Mesurage d'un bien immobilier : si le diagnostiqueur se trompe ?

Si le diagnostiqueur se trompe sur le mesurage carrez, que risque t il ? Le vendeur doit indemniser l’acquéreur conformément à l’art. 46 de la loi de 1965 qui permet à l’acquéreur d’un lot de copropriété d’obtenir du vendeur une restitution d’une partie du prix, si la « surface loi Carrez » réelle du lot est inférieure de plus de 5 % à celle visée dans l’acte de vente.

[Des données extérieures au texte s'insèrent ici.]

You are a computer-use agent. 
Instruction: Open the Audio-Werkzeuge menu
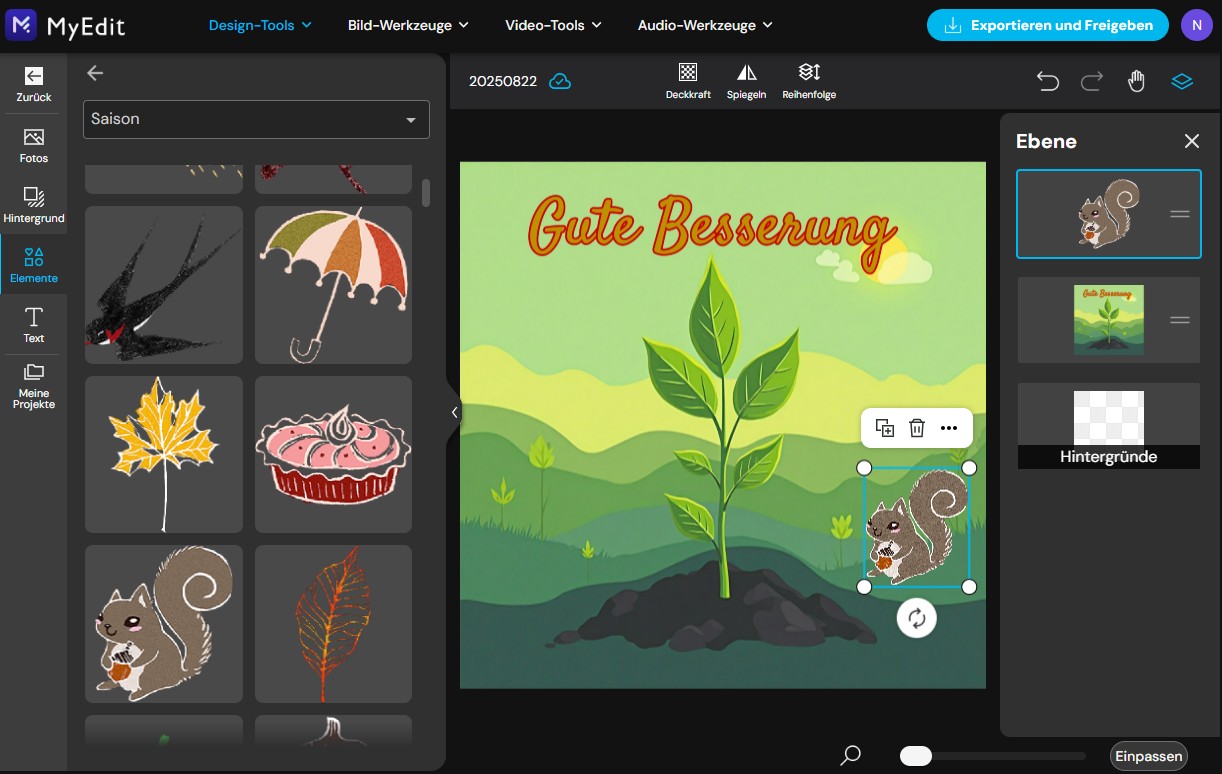point(705,25)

La Cour de cassation a jugé que l’article 46 et la portée qu’en donnent les juges « ne privent pas le vendeur (...) qui a subi un pré¬judice à cause d’une erreur de mesurage de son droit d’en demander réparation sur le fondement de la responsabilité de droit commun » (Cass. 3e civ. 10.01.2013). La Cour de cassation considère que la restitution d’une partie du prix n’est pas un préjudice indemnisable. Rien ne peut donc être demandé au diagnostiqueur à ce sujet même s’il s’est trompé. A savoir que le diagnostiqueur n’a pas l’obligation « dans le cadre de la mission de mesurage qui lui avait été confiée, de procéder à l’analyse juridique du lot objet de la vente » (Cass. 3e civ. 18.09.2013). En tant qu’agent immobilier, le groupe GUENNO vérifie systématiquement, et cela dès l’estimation du bien, la surface loi carrez. Ce qui évite bien des déboires.